Given passage: Begin

In her third year of law school, Sarah Schra JD’25 knew she wanted hands-on legal experience — something that would allow her to work directly with clients and make an impact. Drawn to both immigration and juvenile law, she found the perfect opportunity in Willamette Law’s Immigration Clinic.
There, she learned to combine the intellectual rigor of legal analysis with the empathy and trust required to serve clients effectively. Her experience became especially meaningful while helping a young client file an asylum application.
At the start of any case, clinic students are given only the bare facts: name, country of origin, date of birth, and current legal status. Before meeting their clients, students develop interview plans, research asylum law, review case law, and meet with Professors Sarah Purce and Beth Zilberman, who supervise the clinic.
“A fundamental principle of the clinic is that the students are in control of their cases, with the safety net of the professors’ help,” says Zilberman. Professors are available to answer questions and offer feedback, but students are expected to take the lead.
Schra embraced this responsibility. “I might go into an interview with an outline of where I need more information, but often there are a lot of gaps,” she explains. “It can take several interviews to fully understand a client’s story.”

Given passage: End
Data supplied: Begin

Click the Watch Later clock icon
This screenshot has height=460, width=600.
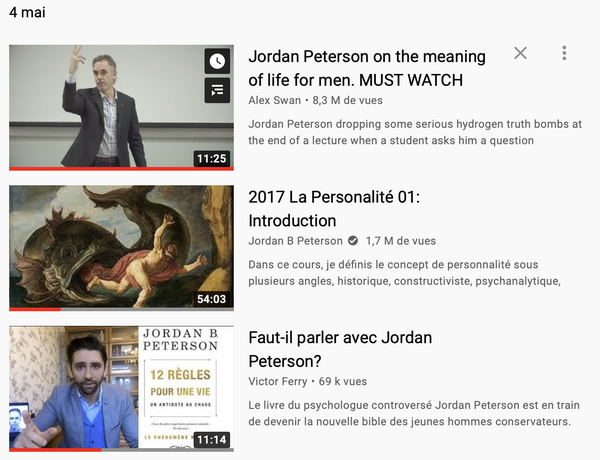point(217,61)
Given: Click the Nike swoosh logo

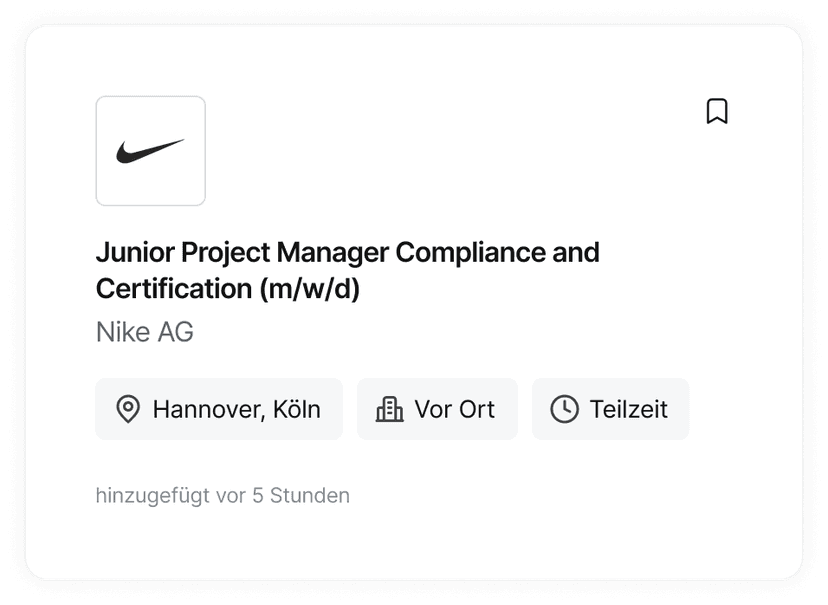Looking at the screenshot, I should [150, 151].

Data supplied: End

**Assignment 1**
In the Immigration Clinic passage, which professors supervise the clinic?
**Assignment 2**
Carry on the Immigration Clinic passage from its last sentence.
The listing above plays no part in this work.

**Answer section 1**
Professors Sarah Purce and Beth Zilberman supervise the clinic.

**Answer section 2**
In this particular case, Schra conducted multiple interviews — not only with her client, but also with the client’s sibling, who offered critical context and details. Because of the client’s age, the interviews had to be shorter and more frequent, requiring Schra to be adaptable in both pace and communication style. One major discovery: the client had preexisting learning disabilities that had never been formally documented, but which could have strengthened their claim for asylum.
“We may never have known about some vital information without thorough interviews and family input,” says Schra. “It just goes to show how important access to legal services is. Without it, this client might not have known what to include in their application — possibly weakening their chance to obtain asylum.”
Professor Purce echoes this point, noting that access to legal assistance can be the difference between life and death. “Asylum applications are difficult, full of complex legal language, and only available in English,” she says. “For someone without a legal background, navigating that process alone is almost impossible.”
Even with her legal training, Schra found the asylum application challenging. She spent weeks gathering information, drafting and revising the application, and carefully crafting a compelling narrative — making sure the most important details appeared prominently on the front pages.
“The asylum application is extremely difficult,” she says. “It has strict legal standards and real consequences if done wrong.”
But the process was about more than paperwork. Schra had to build trust with a young client who had experienced trauma, listen to painful stories with care, and learn how to translate complex legal concepts into language that was understandable and empowering. She also learned how to identify missing — but crucial — details that could make a difference in a case.
Her work culminated in a rare opportunity: Schra appeared in immigration court as a “friend of the court.” Sitting beside her client, she ensured they understood the proceedings and that the judge understood the status of the client’s case. Because the asylum application had already been filed affirmatively, Schra successfully moved to terminate the court case — ending the removal proceedings and allowing the client to continue the asylum process without worrying about attending more hearings.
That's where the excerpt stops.